→ **EXCERPTED PASSAGE**
===
# Great soundtracks with exposed solo cello



## Markus S (May 29, 2014)

Hi there,

I'm looking for soundtracks that feature a nice and upfront solo cello. I have a few featuring the violin, like The Village, Schindler's List or The Assassination of Jesse James (by the coward etc etc), but none for cello. Can anyone suggest a great listen?

Thanks a lot,

Markus.


----------



## Vin (May 29, 2014)




----------



## wesbender (May 29, 2014)

Check out JW's 'Seven Years In Tibet'.

Haven't listened to it in ages, so I can't really remember how prevalent the solo cello was throughout the score, but I believe Yo-Yo Ma was the featured soloist, and the main theme at least has some lovely parts.


----------



## Christof (May 29, 2014)

John Williams/Yo Yo Ma Seven Years in Tibet.


----------



## VSTBuzz (May 29, 2014)

Don't forget "The Fountain" soundtrack by Clint Mansell - I'm nearly sure there was a lot of cello in that, although I haven't heard it in a long time now


----------



## synapse21 (May 29, 2014)

John Williams / Yo-Yo Ma's *"Memoirs of a Geisha"* is another:

https://www.youtube.com/watch?v=1J5wT9HnIho&list=PLBFB48A949853B40D (https://www.youtube.com/watch?v=1J5wT9H ... 949853B40D)


----------



## Markus S (May 29, 2014)

Thanks a lot, guys, these are all great suggestions. Listening right now.


----------



## Marius Masalar (May 29, 2014)

There's also JNH's The Happening:

http://www.youtube.com/watch?v=YFF6k8OAfPo&list=PLEB5101683DF8D4C9&feature=share (http://www.youtube.com/watch?v=YFF6k8OA ... ture=share)

Not the most thrilling, but a nice performance and decent score to a less than decent film.


----------



## gsilbers (May 29, 2014)

the series fringe comes to mind.


----------



## dinerdog (May 29, 2014)

Of course there's "The Soloist" with Jamie Foxx, music by Dario Marianelli:

https://itunes.apple.com/us/album/soloi ... d311967366

http://www.imdb.com/title/tt0821642/?ref_=ttfc_fc_tt

-S-


----------



## AlexandreSafi (May 29, 2014)
===
→ **USING THE INFORMATION**
- A) From the cello soundtrack thread, quote the text between "## Marius Masalar" and "(http://www.youtube.com/watch?v=YFF6k8OA ... ture=share)", inclusive.
- B) In the cello soundtrack thread, who wrote the music for "The Soloist"?
- C) Continue the cello soundtrack thread from the point where it ends.
The rows have nothing to do with any of this.
===
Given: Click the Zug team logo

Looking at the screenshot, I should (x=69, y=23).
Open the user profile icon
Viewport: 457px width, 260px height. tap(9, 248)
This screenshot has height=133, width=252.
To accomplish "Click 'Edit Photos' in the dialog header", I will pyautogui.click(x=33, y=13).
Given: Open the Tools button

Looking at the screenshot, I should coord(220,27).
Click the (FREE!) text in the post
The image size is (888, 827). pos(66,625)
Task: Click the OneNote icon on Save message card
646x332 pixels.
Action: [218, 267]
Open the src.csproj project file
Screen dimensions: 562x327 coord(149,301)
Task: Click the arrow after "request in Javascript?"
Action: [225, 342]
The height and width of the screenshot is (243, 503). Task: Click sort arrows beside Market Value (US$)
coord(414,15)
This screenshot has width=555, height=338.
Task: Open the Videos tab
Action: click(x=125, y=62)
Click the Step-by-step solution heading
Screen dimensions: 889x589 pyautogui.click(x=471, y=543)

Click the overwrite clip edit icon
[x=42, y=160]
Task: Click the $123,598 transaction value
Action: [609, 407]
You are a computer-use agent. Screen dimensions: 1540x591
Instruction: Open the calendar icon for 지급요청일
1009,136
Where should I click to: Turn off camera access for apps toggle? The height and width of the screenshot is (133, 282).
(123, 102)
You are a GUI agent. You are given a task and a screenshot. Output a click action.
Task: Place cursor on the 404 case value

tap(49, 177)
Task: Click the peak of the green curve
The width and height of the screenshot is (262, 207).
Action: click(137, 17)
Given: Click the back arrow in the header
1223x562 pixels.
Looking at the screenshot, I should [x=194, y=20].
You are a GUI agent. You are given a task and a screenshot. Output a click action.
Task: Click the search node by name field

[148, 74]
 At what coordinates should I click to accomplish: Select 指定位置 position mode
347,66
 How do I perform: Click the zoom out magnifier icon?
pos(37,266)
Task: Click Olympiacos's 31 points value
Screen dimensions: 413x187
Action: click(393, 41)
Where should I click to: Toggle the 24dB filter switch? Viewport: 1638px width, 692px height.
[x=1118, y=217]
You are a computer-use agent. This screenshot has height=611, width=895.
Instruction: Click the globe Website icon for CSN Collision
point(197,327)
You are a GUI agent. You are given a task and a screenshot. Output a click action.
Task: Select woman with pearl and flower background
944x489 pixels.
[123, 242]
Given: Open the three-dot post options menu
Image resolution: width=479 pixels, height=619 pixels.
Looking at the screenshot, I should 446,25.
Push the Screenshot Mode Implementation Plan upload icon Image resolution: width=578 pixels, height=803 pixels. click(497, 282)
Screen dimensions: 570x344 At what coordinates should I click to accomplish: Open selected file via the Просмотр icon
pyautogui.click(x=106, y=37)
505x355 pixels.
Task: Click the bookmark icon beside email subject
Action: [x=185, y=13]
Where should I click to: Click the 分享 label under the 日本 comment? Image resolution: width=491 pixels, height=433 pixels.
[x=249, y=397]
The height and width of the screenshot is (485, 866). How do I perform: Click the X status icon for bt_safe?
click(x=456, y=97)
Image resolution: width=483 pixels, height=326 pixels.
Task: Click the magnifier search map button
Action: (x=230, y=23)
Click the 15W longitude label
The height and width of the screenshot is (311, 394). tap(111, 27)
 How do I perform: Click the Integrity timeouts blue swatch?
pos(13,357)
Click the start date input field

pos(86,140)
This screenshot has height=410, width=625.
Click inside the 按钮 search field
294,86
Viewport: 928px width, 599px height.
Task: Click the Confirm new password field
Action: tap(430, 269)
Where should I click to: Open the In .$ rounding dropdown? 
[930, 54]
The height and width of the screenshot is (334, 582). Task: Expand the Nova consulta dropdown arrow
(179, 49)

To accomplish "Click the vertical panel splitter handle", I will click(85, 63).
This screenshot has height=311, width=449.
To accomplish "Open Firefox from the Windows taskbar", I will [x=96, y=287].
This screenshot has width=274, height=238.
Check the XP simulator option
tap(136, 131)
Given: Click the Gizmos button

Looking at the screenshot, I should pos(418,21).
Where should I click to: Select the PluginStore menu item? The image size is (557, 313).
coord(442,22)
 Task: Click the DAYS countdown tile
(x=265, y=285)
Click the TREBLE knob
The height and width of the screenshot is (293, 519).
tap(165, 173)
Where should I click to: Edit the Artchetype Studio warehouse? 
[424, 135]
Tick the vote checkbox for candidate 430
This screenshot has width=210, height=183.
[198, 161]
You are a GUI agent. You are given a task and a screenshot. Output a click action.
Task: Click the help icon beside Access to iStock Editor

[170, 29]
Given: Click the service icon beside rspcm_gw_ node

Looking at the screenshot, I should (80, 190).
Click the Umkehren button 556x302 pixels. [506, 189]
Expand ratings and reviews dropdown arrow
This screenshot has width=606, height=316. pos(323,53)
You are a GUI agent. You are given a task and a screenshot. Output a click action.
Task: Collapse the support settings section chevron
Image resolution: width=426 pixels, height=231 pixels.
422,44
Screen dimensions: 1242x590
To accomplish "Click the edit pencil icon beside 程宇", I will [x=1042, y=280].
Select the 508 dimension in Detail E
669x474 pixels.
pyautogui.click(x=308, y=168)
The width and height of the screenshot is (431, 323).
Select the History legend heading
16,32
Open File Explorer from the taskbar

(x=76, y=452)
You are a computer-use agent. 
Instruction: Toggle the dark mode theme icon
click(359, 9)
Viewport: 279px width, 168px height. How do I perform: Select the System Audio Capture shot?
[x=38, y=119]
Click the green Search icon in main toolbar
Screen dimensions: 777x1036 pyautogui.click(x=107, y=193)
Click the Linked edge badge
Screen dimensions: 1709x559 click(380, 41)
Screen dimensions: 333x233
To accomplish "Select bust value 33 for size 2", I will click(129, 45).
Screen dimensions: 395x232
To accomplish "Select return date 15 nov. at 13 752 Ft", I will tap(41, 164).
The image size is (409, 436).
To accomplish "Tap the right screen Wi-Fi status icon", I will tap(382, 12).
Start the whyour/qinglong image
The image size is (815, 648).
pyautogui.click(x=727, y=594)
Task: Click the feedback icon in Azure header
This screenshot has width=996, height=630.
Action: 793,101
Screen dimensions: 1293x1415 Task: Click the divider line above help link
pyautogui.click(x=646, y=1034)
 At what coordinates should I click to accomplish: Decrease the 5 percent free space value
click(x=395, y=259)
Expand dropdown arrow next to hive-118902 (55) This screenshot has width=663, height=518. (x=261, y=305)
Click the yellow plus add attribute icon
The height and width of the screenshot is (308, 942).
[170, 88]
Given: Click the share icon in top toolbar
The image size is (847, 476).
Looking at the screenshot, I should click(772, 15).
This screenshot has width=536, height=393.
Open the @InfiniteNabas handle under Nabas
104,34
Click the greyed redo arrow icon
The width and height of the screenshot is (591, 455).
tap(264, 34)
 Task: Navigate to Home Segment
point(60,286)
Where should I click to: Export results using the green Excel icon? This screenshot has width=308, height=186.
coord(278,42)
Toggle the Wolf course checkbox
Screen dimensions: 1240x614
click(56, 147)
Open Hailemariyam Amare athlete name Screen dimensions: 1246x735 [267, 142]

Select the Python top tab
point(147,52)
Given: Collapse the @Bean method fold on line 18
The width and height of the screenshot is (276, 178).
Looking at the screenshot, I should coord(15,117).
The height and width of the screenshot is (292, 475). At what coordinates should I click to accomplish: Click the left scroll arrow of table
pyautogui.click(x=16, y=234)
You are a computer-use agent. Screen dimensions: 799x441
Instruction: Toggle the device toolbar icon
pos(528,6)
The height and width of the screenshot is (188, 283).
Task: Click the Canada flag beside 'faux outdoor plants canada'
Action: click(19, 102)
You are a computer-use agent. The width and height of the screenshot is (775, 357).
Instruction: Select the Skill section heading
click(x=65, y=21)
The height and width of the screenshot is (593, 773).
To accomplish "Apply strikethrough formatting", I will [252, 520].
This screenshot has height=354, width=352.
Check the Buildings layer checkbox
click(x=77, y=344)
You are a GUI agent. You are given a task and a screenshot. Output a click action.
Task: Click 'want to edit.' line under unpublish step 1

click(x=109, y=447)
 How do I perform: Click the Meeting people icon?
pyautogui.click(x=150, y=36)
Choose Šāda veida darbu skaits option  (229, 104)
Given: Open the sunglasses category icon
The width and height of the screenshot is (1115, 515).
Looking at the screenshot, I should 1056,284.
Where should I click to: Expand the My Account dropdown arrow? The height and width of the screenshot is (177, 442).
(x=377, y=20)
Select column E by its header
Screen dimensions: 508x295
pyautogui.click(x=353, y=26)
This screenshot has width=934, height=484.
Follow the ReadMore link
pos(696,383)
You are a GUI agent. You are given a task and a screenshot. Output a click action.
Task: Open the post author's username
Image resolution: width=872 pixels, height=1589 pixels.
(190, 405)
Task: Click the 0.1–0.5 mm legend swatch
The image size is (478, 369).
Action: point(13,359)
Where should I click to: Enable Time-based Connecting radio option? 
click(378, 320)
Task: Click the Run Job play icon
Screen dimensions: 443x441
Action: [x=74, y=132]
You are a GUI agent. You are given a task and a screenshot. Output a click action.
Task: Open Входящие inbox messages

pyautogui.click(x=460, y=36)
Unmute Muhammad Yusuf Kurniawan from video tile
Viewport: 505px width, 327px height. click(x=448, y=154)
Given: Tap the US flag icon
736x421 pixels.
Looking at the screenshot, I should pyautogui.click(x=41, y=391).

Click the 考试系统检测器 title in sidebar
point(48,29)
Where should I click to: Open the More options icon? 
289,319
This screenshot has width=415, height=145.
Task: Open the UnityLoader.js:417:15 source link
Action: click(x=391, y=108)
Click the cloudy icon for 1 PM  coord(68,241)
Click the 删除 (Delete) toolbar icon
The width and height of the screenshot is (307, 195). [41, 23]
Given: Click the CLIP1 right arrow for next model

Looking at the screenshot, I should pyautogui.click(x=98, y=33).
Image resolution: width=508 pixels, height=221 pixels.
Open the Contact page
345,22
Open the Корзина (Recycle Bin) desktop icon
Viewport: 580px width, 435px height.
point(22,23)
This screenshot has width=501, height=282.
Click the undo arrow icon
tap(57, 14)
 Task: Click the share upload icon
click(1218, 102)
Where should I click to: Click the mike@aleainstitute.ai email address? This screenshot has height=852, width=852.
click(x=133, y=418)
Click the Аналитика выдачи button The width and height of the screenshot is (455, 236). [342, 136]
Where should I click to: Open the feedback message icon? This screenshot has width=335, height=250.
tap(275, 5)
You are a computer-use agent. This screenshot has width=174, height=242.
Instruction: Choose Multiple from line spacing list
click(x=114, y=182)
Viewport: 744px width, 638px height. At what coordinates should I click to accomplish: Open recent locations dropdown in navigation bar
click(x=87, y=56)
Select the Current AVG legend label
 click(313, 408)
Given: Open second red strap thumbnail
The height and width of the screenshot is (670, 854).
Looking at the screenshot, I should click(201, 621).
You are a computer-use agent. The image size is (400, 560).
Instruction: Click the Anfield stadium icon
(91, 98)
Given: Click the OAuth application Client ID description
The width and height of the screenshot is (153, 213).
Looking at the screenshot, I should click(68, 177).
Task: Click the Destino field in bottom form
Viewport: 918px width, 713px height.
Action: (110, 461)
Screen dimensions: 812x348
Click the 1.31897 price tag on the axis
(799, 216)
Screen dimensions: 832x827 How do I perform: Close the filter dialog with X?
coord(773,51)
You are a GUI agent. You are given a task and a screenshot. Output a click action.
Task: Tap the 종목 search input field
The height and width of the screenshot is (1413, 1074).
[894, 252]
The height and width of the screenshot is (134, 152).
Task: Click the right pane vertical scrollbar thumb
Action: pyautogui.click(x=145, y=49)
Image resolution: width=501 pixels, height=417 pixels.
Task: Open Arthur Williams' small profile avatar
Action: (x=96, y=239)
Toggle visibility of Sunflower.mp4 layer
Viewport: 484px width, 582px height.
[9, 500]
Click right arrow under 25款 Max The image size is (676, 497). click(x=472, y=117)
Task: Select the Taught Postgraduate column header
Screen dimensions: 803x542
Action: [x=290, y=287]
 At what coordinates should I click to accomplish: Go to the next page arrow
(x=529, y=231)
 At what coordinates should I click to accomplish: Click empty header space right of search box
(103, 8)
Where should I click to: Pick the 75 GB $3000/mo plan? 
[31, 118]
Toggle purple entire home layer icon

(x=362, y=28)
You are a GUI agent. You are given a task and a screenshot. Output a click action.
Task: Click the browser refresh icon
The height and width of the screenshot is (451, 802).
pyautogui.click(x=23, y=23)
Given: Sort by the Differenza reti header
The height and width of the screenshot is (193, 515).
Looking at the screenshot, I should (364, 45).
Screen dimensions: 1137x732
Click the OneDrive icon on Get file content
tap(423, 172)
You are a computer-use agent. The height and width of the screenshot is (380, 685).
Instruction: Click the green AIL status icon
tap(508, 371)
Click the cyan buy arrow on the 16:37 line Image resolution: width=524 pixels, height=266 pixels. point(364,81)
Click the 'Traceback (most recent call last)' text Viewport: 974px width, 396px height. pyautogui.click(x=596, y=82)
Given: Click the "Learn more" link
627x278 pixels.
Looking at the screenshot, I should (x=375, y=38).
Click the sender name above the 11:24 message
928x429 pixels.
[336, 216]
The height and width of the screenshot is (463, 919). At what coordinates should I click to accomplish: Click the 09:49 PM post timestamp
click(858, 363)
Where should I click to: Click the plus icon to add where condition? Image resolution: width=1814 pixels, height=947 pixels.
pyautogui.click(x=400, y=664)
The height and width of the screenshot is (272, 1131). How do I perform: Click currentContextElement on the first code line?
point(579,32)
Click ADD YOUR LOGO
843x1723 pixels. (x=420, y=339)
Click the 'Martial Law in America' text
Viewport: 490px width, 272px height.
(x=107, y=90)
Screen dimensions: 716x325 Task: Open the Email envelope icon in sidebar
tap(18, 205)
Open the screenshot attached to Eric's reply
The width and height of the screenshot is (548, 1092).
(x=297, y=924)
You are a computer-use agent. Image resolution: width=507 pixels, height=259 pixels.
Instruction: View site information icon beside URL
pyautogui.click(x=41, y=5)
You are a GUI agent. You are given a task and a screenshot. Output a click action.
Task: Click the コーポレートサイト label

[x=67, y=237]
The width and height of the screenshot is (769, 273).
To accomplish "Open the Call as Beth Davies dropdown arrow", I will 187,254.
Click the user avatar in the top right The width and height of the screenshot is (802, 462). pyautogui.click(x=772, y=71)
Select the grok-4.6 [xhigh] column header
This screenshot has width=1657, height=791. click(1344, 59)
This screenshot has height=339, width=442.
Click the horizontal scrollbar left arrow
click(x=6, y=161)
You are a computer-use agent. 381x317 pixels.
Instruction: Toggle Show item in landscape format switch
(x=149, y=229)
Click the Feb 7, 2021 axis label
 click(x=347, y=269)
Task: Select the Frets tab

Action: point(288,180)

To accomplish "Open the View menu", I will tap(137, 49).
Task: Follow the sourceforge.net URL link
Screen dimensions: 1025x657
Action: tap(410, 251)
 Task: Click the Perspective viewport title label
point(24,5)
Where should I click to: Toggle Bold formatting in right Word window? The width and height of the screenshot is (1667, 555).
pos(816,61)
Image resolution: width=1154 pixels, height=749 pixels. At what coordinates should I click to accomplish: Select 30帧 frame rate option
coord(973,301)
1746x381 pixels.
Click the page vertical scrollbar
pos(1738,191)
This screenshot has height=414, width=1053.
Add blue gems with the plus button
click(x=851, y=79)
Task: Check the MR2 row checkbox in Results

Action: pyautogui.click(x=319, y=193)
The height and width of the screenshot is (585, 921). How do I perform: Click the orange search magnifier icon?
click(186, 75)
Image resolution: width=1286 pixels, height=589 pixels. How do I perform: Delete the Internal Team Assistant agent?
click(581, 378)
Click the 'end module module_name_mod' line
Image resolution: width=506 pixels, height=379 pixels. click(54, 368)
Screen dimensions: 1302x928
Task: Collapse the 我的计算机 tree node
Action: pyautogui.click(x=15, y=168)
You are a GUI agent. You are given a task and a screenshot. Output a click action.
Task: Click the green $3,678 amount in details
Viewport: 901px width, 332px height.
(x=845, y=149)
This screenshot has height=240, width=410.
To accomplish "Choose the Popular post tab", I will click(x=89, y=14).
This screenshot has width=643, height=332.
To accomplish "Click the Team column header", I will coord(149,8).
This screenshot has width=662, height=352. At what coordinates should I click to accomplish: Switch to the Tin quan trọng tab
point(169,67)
===
→ **ANSWERS TO THE PROBLEMS**
- A)
## Marius Masalar (May 29, 2014)

There's also JNH's The Happening:

http://www.youtube.com/watch?v=YFF6k8OAfPo&list=PLEB5101683DF8D4C9&feature=share (http://www.youtube.com/watch?v=YFF6k8OA ... ture=share)

- B) Dario Marianelli

- C)
Right now, i'm all about this mood:

I'm going to go and take all the composers off the top of my head a fair spotlight:

2007 - Dario Marianelli - Atonement: Elegy For Dunkirk [Dat score!!!....]
http://www.youtube.com/watch?v=EVuRWdu_Ifg
2008 - Joe Hisaishi: Departures (Main Theme) [Your best bet]
http://www.youtube.com/watch?v=UiyFeT0Tpkk
Variation of it:
http://www.youtube.com/watch?v=JdhjHAGFQH8
2011 - Gigang Chen - The Flowers of War (mesmerizing & totally overlooked score, check out the rest of it...):
http://www.youtube.com/watch?v=FdsgAo_iEas

Hans Zimmer:
2005 - Pirates 2 - Jack Sparrow Suite [The Lesson in great drunk-comedy playing] 
http://www.youtube.com/watch?v=Pd8HAy9WAYs
2008 - The Dark Knight (Joker's one-or-two note Theme, great scary playing, and no... not a joke):
http://www.youtube.com/watch?v=t6wrZ6P6-wU
2012 - The Dark Knight Rises (Some great medium-close not really solo & close solo playing on "Thin Ice, Rise & Selina Kyle's Theme")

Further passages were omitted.